Perhaps the most striking change to date is the relaxation in tensions between Vietnam and China. Many analysts believed the old Asian adage that “when elephants fight, the grass gets trampled.” Vietnam and China have been feuding for centuries, and Cambodia became a battleground for their proxies in 1979.
The government of Pol Pot, the head of the notorious Khmer Rouge, was a special favorite of China’s Mao Tse-tung. When Vietnam ousted Pol Pot, China invaded Vietnam in retaliation. Vietnam hit back by expelling ethnic Chinese.
Relations began to improve three years ago as Soviet assistance to Vietnam started to wane. The economic crunch forced Vietnam to withdraw its forces from Cambodia, removing a major irritant in relations with China.
The last hurdles were finally cleared in June, when Vietnam reshuffled its government and dropped two key politicians who were regarded as particularly anti-Chinese, including the former foreign minister, Nguyen Co Thach.
On Nov. 5, just a week before Sihanouk returned to Phnom Penh, Chinese Premier Li Peng and Party Chairman Jiang Zemin met Vietnamese party leader Do Muoi and Prime Minister Vo Van Kiet in Beijing. “This is a meeting which concludes the past and opens up the future,” said the Chinese press agency, in announcing the normalization of relations.
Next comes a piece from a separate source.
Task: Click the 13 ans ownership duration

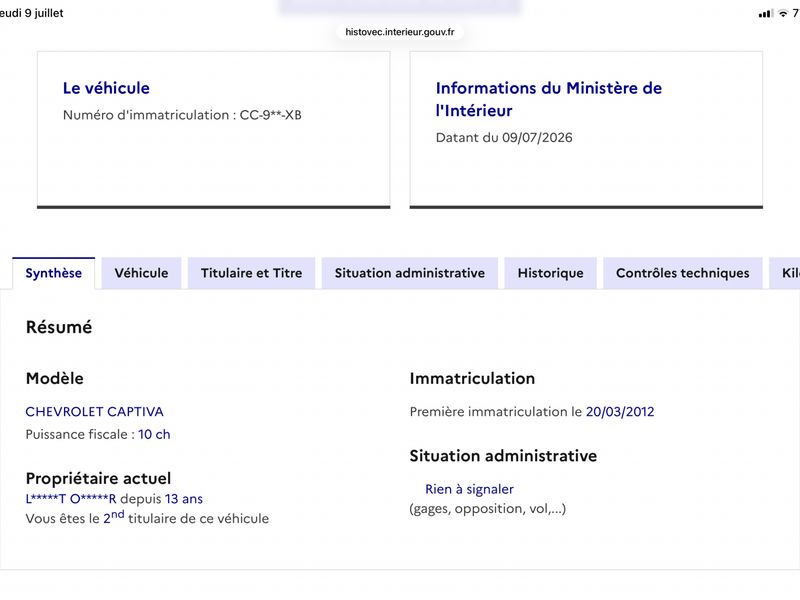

Some political analysts have concluded that China and Vietnam realized that they had more to gain by sticking together, since they are among the world’s last socialist regimes. But both countries have financial problems and also stand to gain a lot by promoting trade rather than armed struggle.
Vietnam, in particular, is also hoping the Cambodian peace clears the way for the lifting of a U.S.-led trade embargo, which has kept the country hobbled since the end of the Vietnam War in 1975. Washington indicated that the embargo could be lifted as early as next year if Vietnam continues to cooperate on Americans MIAs.
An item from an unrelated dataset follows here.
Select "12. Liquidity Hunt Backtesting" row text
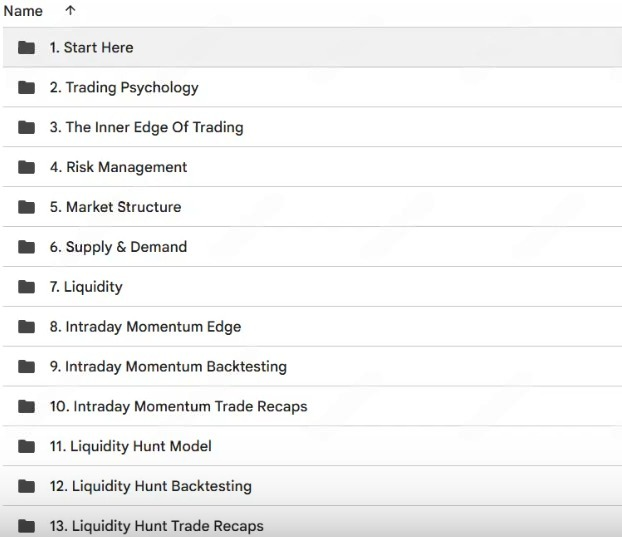622x537 pixels. point(150,486)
Vietnam withdrew its ambassador from Phnom Penh, Ngo Dien, who had served as a virtual Vietnamese proconsul running the country since the 1979 invasion. He was replaced by a reformist diplomat. “Vietnam has to be concerned about the impact of a newly democratic Cambodia, particularly in southern Vietnam,” said a diplomat in Phnom Penh. “How will Hanoi react to press freedom and fair elections right next door?”
The Cambodian Communists, meanwhile, renamed their party the “People’s Party,” dropping the new taboo word revolutionary. Hang Samrin, the old party leader, was sent off into retirement because he was seen as being too close to the Vietnamese. Party leaders like Chea Sim and Hun Sen now extol the virtues of a free-market economy while their relatives make fortunes renting real estate to recently arrived foreign diplomats.
Sihanouk told his first press conference in Cambodia in 13 years that Hun Sen and Prince Norodom Ranariddh, Sihanouk’s son, had formed a political alliance to jointly contest the elections scheduled to be held under U.N. auspices. On Saturday, Sihanouk said they had agreed to form an interim coalition government as well.
Sihanouk lauded the Phnom Penh government, which he had criticized for more than a decade, for bringing economic prosperity to the people. “We even have night clubs with taxi dancers and soon will have massage,” he said.
Simmering Issues
Assn. of Southeast Asian Nations includes six countries, several with ongoing disputes:
1 Disputes over fishing grounds in the China Sea.
2 Ownership struggles for the Spratly Islands
3 Thailand and Malaysia have a running feud over their border and smuggling.
4 Indonesia and Malaysia are fighting over two islands.